Five similarities between plant and animal cells
Both types of cells are enveloped in a cellular membrane which regulates diffusion, osmosis, active transport, etc… between the cell and the extracellular space. Both types of cells have a nucleus which stores the hereditary information of the cell and controls cellular activity. Both types of cells contain a golgi complex which the cell uses as a dock where cellular products are modified, packaged, and prepared for their final destination. Both types of cells have bumps on their endoplasmic reticulum which are the rough endoplasmic reticulum. The RER is where cellular proteins are constructed. Both types of cells have a smooth endoplasmic reticulum which synthesizes other cellular products, such as lipids and carbohydrates.

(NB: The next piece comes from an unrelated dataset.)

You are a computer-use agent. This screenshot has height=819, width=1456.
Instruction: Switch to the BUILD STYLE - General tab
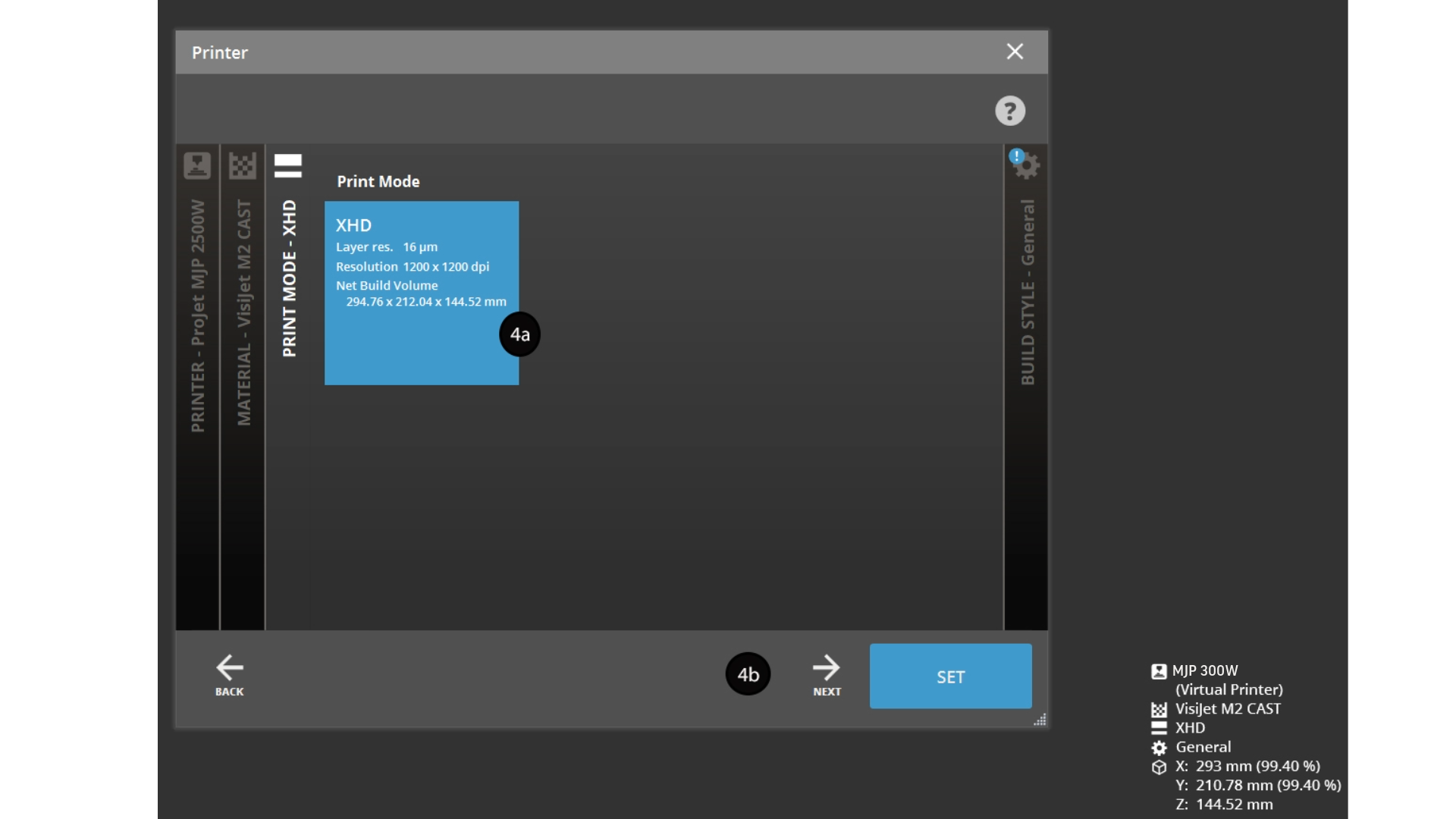coord(1028,292)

Three differences between plant and animal cells
A plant cell has a cell wall, which maintains a plant cell’s rigidity, and a plasma membrane; whereas, an animal cell only has a plasma membrane. Plant cells are autotrophic, meaning that they can make organic food from inorganic stuff such as sunlight; however, animal cells are heterotrophic meaning that they cannot make food out of inorganic stuff. Lastly, plant cells have chloroplast which the plant cell uses to harness the energy of the sun; whereas, animal cells do not have chloroplasts.
Five internal structures of plant or animal cells
The nucleolus is where the cell makes ribosomes. Ribosomes can float in the cytosol or can be attached to the RER. They make proteins. The vacuole is where the trash goes (i.e. byproducts of cellular respiration). The cytoskeleton is mostly made up of microtubules and is kind of the bones or structure of the cell. Lysosomes contain enzymes that “digest” food (i.e. proteins, carbohydrates, and lipids) within the cell.
Pruitt, N. L., & Underwood, L. S. (2006). Bioinquiry: Making connections in biology (3rd ed.). Hoboken, NJ: John Wiley & Sons, Inc.